- [What you will do] Your answer is the lines below, exactly, from the one that contains "Image resolution: width=1247" through the one that contains "the Comp. Ca", both included.

- [Source data]
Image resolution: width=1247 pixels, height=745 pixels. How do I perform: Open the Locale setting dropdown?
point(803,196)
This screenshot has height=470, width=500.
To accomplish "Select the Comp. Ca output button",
* * *
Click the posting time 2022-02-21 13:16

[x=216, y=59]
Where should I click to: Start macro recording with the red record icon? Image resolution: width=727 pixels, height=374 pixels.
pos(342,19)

- [The answer]
Image resolution: width=1247 pixels, height=745 pixels. How do I perform: Open the Locale setting dropdown?
point(803,196)
This screenshot has height=470, width=500.
To accomplish "Select the Comp. Ca output button",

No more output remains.